═════ Records shown

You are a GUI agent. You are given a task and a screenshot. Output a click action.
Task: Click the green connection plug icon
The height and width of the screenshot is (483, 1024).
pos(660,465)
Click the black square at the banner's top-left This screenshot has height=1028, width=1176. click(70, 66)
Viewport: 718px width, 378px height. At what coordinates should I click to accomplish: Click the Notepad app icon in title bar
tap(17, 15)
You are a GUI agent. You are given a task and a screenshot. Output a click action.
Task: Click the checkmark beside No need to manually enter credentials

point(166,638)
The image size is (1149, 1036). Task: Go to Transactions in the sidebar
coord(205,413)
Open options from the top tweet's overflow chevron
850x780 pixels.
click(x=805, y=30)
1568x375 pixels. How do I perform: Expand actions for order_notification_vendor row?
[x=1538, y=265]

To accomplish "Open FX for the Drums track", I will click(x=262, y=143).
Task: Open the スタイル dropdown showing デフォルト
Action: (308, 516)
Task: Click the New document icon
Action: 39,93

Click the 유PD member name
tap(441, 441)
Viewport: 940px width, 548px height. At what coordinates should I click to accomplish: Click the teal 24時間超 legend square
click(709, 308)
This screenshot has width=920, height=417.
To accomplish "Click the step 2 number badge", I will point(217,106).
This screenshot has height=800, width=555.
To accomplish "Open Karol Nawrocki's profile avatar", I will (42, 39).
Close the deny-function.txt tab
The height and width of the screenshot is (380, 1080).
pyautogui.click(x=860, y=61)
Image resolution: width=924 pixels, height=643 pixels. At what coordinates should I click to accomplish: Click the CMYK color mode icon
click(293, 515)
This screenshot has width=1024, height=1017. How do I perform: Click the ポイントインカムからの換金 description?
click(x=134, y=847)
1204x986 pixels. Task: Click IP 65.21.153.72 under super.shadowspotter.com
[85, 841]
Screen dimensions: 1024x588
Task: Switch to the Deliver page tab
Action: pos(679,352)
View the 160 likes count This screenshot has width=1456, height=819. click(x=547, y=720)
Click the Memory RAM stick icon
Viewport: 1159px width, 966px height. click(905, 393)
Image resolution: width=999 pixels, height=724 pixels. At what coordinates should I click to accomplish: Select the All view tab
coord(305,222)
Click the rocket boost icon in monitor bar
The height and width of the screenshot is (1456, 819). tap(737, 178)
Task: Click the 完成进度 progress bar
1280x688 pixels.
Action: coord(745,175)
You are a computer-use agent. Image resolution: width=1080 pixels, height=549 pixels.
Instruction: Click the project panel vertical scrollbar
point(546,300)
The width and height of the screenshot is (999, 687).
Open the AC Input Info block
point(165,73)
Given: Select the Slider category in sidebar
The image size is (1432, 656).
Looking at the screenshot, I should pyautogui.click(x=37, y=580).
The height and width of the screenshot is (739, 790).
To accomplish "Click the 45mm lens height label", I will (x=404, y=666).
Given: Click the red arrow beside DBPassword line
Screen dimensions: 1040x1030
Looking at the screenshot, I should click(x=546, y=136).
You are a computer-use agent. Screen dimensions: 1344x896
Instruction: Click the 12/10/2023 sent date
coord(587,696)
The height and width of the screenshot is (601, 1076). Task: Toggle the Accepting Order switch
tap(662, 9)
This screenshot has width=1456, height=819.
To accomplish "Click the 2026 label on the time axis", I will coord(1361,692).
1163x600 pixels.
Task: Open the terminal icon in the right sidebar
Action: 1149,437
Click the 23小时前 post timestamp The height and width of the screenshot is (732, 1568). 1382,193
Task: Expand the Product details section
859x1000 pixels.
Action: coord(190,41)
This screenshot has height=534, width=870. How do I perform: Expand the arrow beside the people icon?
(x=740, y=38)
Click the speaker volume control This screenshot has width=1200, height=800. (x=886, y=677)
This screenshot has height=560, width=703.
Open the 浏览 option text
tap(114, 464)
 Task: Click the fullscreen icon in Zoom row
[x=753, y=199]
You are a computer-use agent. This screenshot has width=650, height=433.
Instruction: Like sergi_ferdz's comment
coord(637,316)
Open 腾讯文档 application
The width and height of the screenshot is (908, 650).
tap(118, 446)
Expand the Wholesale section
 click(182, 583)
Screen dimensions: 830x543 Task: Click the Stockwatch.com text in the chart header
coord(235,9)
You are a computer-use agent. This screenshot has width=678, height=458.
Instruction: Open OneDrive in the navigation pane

══════════

## Task
Give back each line above precisely as it stands.

## Response to the task
You are a GUI agent. You are given a task and a screenshot. Output a click action.
Task: Click the green connection plug icon
The height and width of the screenshot is (483, 1024).
pos(660,465)
Click the black square at the banner's top-left This screenshot has height=1028, width=1176. click(70, 66)
Viewport: 718px width, 378px height. At what coordinates should I click to accomplish: Click the Notepad app icon in title bar
tap(17, 15)
You are a GUI agent. You are given a task and a screenshot. Output a click action.
Task: Click the checkmark beside No need to manually enter credentials

point(166,638)
The image size is (1149, 1036). Task: Go to Transactions in the sidebar
coord(205,413)
Open options from the top tweet's overflow chevron
850x780 pixels.
click(x=805, y=30)
1568x375 pixels. How do I perform: Expand actions for order_notification_vendor row?
[x=1538, y=265]

To accomplish "Open FX for the Drums track", I will click(x=262, y=143).
Task: Open the スタイル dropdown showing デフォルト
Action: (308, 516)
Task: Click the New document icon
Action: 39,93

Click the 유PD member name
tap(441, 441)
Viewport: 940px width, 548px height. At what coordinates should I click to accomplish: Click the teal 24時間超 legend square
click(709, 308)
This screenshot has width=920, height=417.
To accomplish "Click the step 2 number badge", I will point(217,106).
This screenshot has height=800, width=555.
To accomplish "Open Karol Nawrocki's profile avatar", I will (42, 39).
Close the deny-function.txt tab
The height and width of the screenshot is (380, 1080).
pyautogui.click(x=860, y=61)
Image resolution: width=924 pixels, height=643 pixels. At what coordinates should I click to accomplish: Click the CMYK color mode icon
click(293, 515)
This screenshot has width=1024, height=1017. How do I perform: Click the ポイントインカムからの換金 description?
click(x=134, y=847)
1204x986 pixels. Task: Click IP 65.21.153.72 under super.shadowspotter.com
[85, 841]
Screen dimensions: 1024x588
Task: Switch to the Deliver page tab
Action: pos(679,352)
View the 160 likes count This screenshot has width=1456, height=819. click(x=547, y=720)
Click the Memory RAM stick icon
Viewport: 1159px width, 966px height. click(905, 393)
Image resolution: width=999 pixels, height=724 pixels. At what coordinates should I click to accomplish: Select the All view tab
coord(305,222)
Click the rocket boost icon in monitor bar
The height and width of the screenshot is (1456, 819). tap(737, 178)
Task: Click the 完成进度 progress bar
1280x688 pixels.
Action: coord(745,175)
You are a computer-use agent. Image resolution: width=1080 pixels, height=549 pixels.
Instruction: Click the project panel vertical scrollbar
point(546,300)
The width and height of the screenshot is (999, 687).
Open the AC Input Info block
point(165,73)
Given: Select the Slider category in sidebar
The image size is (1432, 656).
Looking at the screenshot, I should pyautogui.click(x=37, y=580).
The height and width of the screenshot is (739, 790).
To accomplish "Click the 45mm lens height label", I will (x=404, y=666).
Given: Click the red arrow beside DBPassword line
Screen dimensions: 1040x1030
Looking at the screenshot, I should click(x=546, y=136).
You are a computer-use agent. Screen dimensions: 1344x896
Instruction: Click the 12/10/2023 sent date
coord(587,696)
The height and width of the screenshot is (601, 1076). Task: Toggle the Accepting Order switch
tap(662, 9)
This screenshot has width=1456, height=819.
To accomplish "Click the 2026 label on the time axis", I will coord(1361,692).
1163x600 pixels.
Task: Open the terminal icon in the right sidebar
Action: 1149,437
Click the 23小时前 post timestamp The height and width of the screenshot is (732, 1568). 1382,193
Task: Expand the Product details section
859x1000 pixels.
Action: coord(190,41)
This screenshot has height=534, width=870. How do I perform: Expand the arrow beside the people icon?
(x=740, y=38)
Click the speaker volume control This screenshot has width=1200, height=800. (x=886, y=677)
This screenshot has height=560, width=703.
Open the 浏览 option text
tap(114, 464)
 Task: Click the fullscreen icon in Zoom row
[x=753, y=199]
You are a computer-use agent. This screenshot has width=650, height=433.
Instruction: Like sergi_ferdz's comment
coord(637,316)
Open 腾讯文档 application
The width and height of the screenshot is (908, 650).
tap(118, 446)
Expand the Wholesale section
 click(182, 583)
Screen dimensions: 830x543 Task: Click the Stockwatch.com text in the chart header
coord(235,9)
You are a computer-use agent. This screenshot has width=678, height=458.
Instruction: Open OneDrive in the navigation pane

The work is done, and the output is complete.